About this task: Every entry must appear in the output exactly as it does here.

Data excerpts:
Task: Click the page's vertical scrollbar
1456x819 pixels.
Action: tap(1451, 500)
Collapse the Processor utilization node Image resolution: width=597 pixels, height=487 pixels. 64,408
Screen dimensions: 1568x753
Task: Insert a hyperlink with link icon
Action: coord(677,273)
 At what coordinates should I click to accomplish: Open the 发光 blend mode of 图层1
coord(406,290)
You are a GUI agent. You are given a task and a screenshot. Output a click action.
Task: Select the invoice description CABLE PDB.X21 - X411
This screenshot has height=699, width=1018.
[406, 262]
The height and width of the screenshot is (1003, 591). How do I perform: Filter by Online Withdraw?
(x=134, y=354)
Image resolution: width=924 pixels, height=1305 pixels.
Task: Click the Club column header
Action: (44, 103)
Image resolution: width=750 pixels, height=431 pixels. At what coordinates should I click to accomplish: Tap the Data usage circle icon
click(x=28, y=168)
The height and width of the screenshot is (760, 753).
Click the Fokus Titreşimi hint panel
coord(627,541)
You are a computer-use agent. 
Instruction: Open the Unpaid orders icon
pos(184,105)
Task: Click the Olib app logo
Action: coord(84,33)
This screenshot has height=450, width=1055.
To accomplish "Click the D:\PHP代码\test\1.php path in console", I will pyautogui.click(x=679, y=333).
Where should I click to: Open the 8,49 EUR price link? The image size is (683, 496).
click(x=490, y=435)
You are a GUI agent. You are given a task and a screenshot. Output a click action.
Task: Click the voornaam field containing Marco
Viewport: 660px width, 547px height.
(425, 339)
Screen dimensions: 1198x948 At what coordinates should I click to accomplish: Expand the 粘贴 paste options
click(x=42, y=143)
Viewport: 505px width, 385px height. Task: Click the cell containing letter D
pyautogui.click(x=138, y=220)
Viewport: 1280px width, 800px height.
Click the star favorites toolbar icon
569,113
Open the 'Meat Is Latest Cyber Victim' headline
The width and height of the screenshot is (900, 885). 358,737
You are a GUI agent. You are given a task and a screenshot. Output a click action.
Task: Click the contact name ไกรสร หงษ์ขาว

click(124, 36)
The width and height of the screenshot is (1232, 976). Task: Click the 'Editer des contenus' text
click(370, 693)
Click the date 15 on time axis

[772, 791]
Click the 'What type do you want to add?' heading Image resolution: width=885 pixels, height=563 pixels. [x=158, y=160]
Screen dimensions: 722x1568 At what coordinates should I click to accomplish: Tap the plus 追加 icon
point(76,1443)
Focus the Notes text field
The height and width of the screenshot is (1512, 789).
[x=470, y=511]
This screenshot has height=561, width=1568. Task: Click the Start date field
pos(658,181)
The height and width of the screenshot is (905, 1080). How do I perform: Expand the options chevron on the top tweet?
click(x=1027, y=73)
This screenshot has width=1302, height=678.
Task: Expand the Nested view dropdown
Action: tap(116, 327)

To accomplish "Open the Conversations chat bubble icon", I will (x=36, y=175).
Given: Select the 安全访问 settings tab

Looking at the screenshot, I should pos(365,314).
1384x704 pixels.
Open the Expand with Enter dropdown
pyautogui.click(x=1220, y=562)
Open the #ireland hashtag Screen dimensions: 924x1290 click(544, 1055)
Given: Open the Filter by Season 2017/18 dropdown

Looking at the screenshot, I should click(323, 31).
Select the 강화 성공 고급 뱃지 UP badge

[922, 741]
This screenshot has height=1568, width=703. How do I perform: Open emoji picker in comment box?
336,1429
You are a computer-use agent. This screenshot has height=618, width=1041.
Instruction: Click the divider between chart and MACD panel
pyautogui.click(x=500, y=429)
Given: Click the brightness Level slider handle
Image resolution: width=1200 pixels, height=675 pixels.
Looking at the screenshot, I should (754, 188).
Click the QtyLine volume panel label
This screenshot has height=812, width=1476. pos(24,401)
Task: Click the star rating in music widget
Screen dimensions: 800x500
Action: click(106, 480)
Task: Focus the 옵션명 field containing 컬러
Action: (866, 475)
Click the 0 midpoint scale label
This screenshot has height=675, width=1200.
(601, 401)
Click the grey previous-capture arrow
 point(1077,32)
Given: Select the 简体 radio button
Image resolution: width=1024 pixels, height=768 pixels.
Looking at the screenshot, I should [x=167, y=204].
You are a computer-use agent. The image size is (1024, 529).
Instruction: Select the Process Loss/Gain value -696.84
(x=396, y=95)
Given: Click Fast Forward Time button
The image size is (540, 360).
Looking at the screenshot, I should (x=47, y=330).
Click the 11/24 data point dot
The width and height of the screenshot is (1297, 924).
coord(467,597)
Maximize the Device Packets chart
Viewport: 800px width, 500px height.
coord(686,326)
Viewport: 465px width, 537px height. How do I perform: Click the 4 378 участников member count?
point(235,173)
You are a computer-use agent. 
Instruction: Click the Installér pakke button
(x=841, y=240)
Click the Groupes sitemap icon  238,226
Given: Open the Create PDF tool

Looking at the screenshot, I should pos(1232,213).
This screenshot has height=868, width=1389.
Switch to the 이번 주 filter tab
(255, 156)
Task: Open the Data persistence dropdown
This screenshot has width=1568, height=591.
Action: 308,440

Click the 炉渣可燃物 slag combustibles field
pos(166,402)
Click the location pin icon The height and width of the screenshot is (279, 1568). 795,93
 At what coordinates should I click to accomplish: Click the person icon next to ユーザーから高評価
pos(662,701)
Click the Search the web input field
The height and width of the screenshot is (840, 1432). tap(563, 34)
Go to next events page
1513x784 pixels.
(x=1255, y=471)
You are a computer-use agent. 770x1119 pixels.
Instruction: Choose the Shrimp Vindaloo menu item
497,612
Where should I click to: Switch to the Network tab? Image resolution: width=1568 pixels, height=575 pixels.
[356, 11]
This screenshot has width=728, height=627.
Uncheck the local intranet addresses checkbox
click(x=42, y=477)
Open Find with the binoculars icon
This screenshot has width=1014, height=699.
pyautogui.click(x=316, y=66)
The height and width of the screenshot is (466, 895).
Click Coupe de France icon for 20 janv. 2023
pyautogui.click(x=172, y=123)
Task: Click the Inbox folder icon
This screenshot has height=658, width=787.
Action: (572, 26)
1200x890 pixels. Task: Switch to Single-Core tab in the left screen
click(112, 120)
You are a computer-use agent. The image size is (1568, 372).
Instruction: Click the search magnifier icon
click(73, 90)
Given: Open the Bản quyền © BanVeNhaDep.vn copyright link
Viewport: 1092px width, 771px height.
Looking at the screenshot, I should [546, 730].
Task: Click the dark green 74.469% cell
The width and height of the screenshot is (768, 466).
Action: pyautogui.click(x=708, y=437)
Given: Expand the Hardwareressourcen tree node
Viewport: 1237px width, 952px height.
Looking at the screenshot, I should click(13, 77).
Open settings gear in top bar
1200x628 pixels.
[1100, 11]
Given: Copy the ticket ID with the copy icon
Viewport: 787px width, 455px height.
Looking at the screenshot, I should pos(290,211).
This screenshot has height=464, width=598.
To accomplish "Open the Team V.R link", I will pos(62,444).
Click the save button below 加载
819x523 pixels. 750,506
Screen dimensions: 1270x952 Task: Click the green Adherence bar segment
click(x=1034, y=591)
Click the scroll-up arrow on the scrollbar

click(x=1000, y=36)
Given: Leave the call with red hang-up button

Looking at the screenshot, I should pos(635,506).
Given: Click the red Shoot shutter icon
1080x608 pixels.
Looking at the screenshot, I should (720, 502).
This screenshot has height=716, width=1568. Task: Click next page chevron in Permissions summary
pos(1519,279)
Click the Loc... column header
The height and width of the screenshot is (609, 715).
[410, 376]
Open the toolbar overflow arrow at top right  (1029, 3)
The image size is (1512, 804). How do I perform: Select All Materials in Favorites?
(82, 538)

Written solution:
Task: Click the page's vertical scrollbar
1456x819 pixels.
Action: tap(1451, 500)
Collapse the Processor utilization node Image resolution: width=597 pixels, height=487 pixels. 64,408
Screen dimensions: 1568x753
Task: Insert a hyperlink with link icon
Action: coord(677,273)
 At what coordinates should I click to accomplish: Open the 发光 blend mode of 图层1
coord(406,290)
You are a GUI agent. You are given a task and a screenshot. Output a click action.
Task: Select the invoice description CABLE PDB.X21 - X411
This screenshot has height=699, width=1018.
[406, 262]
The height and width of the screenshot is (1003, 591). How do I perform: Filter by Online Withdraw?
(x=134, y=354)
Image resolution: width=924 pixels, height=1305 pixels.
Task: Click the Club column header
Action: (44, 103)
Image resolution: width=750 pixels, height=431 pixels. At what coordinates should I click to accomplish: Tap the Data usage circle icon
click(x=28, y=168)
The height and width of the screenshot is (760, 753).
Click the Fokus Titreşimi hint panel
coord(627,541)
You are a computer-use agent. 
Instruction: Open the Unpaid orders icon
pos(184,105)
Task: Click the Olib app logo
Action: coord(84,33)
This screenshot has height=450, width=1055.
To accomplish "Click the D:\PHP代码\test\1.php path in console", I will pyautogui.click(x=679, y=333).
Where should I click to: Open the 8,49 EUR price link? The image size is (683, 496).
click(x=490, y=435)
You are a GUI agent. You are given a task and a screenshot. Output a click action.
Task: Click the voornaam field containing Marco
Viewport: 660px width, 547px height.
(425, 339)
Screen dimensions: 1198x948 At what coordinates should I click to accomplish: Expand the 粘贴 paste options
click(x=42, y=143)
Viewport: 505px width, 385px height. Task: Click the cell containing letter D
pyautogui.click(x=138, y=220)
Viewport: 1280px width, 800px height.
Click the star favorites toolbar icon
569,113
Open the 'Meat Is Latest Cyber Victim' headline
The width and height of the screenshot is (900, 885). 358,737
You are a GUI agent. You are given a task and a screenshot. Output a click action.
Task: Click the contact name ไกรสร หงษ์ขาว

click(124, 36)
The width and height of the screenshot is (1232, 976). Task: Click the 'Editer des contenus' text
click(370, 693)
Click the date 15 on time axis

[772, 791]
Click the 'What type do you want to add?' heading Image resolution: width=885 pixels, height=563 pixels. [x=158, y=160]
Screen dimensions: 722x1568 At what coordinates should I click to accomplish: Tap the plus 追加 icon
point(76,1443)
Focus the Notes text field
The height and width of the screenshot is (1512, 789).
[x=470, y=511]
This screenshot has height=561, width=1568. Task: Click the Start date field
pos(658,181)
The height and width of the screenshot is (905, 1080). How do I perform: Expand the options chevron on the top tweet?
click(x=1027, y=73)
This screenshot has width=1302, height=678.
Task: Expand the Nested view dropdown
Action: tap(116, 327)

To accomplish "Open the Conversations chat bubble icon", I will (x=36, y=175).
Given: Select the 安全访问 settings tab

Looking at the screenshot, I should pos(365,314).
1384x704 pixels.
Open the Expand with Enter dropdown
pyautogui.click(x=1220, y=562)
Open the #ireland hashtag Screen dimensions: 924x1290 click(544, 1055)
Given: Open the Filter by Season 2017/18 dropdown

Looking at the screenshot, I should click(323, 31).
Select the 강화 성공 고급 뱃지 UP badge

[922, 741]
This screenshot has height=1568, width=703. How do I perform: Open emoji picker in comment box?
336,1429
You are a computer-use agent. This screenshot has height=618, width=1041.
Instruction: Click the divider between chart and MACD panel
pyautogui.click(x=500, y=429)
Given: Click the brightness Level slider handle
Image resolution: width=1200 pixels, height=675 pixels.
Looking at the screenshot, I should (754, 188).
Click the QtyLine volume panel label
This screenshot has height=812, width=1476. pos(24,401)
Task: Click the star rating in music widget
Screen dimensions: 800x500
Action: click(106, 480)
Task: Focus the 옵션명 field containing 컬러
Action: (866, 475)
Click the 0 midpoint scale label
This screenshot has height=675, width=1200.
(601, 401)
Click the grey previous-capture arrow
 point(1077,32)
Given: Select the 简体 radio button
Image resolution: width=1024 pixels, height=768 pixels.
Looking at the screenshot, I should [x=167, y=204].
You are a computer-use agent. The image size is (1024, 529).
Instruction: Select the Process Loss/Gain value -696.84
(x=396, y=95)
Given: Click Fast Forward Time button
The image size is (540, 360).
Looking at the screenshot, I should (x=47, y=330).
Click the 11/24 data point dot
The width and height of the screenshot is (1297, 924).
coord(467,597)
Maximize the Device Packets chart
Viewport: 800px width, 500px height.
coord(686,326)
Viewport: 465px width, 537px height. How do I perform: Click the 4 378 участников member count?
point(235,173)
You are a computer-use agent. 
Instruction: Click the Installér pakke button
(x=841, y=240)
Click the Groupes sitemap icon  238,226
Given: Open the Create PDF tool

Looking at the screenshot, I should pos(1232,213).
This screenshot has height=868, width=1389.
Switch to the 이번 주 filter tab
(255, 156)
Task: Open the Data persistence dropdown
This screenshot has width=1568, height=591.
Action: 308,440

Click the 炉渣可燃物 slag combustibles field
pos(166,402)
Click the location pin icon The height and width of the screenshot is (279, 1568). 795,93
 At what coordinates should I click to accomplish: Click the person icon next to ユーザーから高評価
pos(662,701)
Click the Search the web input field
The height and width of the screenshot is (840, 1432). tap(563, 34)
Go to next events page
1513x784 pixels.
(x=1255, y=471)
You are a computer-use agent. 770x1119 pixels.
Instruction: Choose the Shrimp Vindaloo menu item
497,612
Where should I click to: Switch to the Network tab? Image resolution: width=1568 pixels, height=575 pixels.
[356, 11]
This screenshot has width=728, height=627.
Uncheck the local intranet addresses checkbox
click(x=42, y=477)
Open Find with the binoculars icon
This screenshot has width=1014, height=699.
pyautogui.click(x=316, y=66)
The height and width of the screenshot is (466, 895).
Click Coupe de France icon for 20 janv. 2023
pyautogui.click(x=172, y=123)
Task: Click the Inbox folder icon
This screenshot has height=658, width=787.
Action: (572, 26)
1200x890 pixels. Task: Switch to Single-Core tab in the left screen
click(112, 120)
You are a computer-use agent. The image size is (1568, 372).
Instruction: Click the search magnifier icon
click(73, 90)
Given: Open the Bản quyền © BanVeNhaDep.vn copyright link
Viewport: 1092px width, 771px height.
Looking at the screenshot, I should [546, 730].
Task: Click the dark green 74.469% cell
The width and height of the screenshot is (768, 466).
Action: pyautogui.click(x=708, y=437)
Given: Expand the Hardwareressourcen tree node
Viewport: 1237px width, 952px height.
Looking at the screenshot, I should click(13, 77).
Open settings gear in top bar
1200x628 pixels.
[1100, 11]
Given: Copy the ticket ID with the copy icon
Viewport: 787px width, 455px height.
Looking at the screenshot, I should pos(290,211).
This screenshot has height=464, width=598.
To accomplish "Open the Team V.R link", I will pos(62,444).
Click the save button below 加载
819x523 pixels. 750,506
Screen dimensions: 1270x952 Task: Click the green Adherence bar segment
click(x=1034, y=591)
Click the scroll-up arrow on the scrollbar

click(x=1000, y=36)
Given: Leave the call with red hang-up button

Looking at the screenshot, I should pos(635,506).
Given: Click the red Shoot shutter icon
1080x608 pixels.
Looking at the screenshot, I should (720, 502).
This screenshot has height=716, width=1568. Task: Click next page chevron in Permissions summary
pos(1519,279)
Click the Loc... column header
The height and width of the screenshot is (609, 715).
[410, 376]
Open the toolbar overflow arrow at top right  (1029, 3)
The image size is (1512, 804). How do I perform: Select All Materials in Favorites?
(82, 538)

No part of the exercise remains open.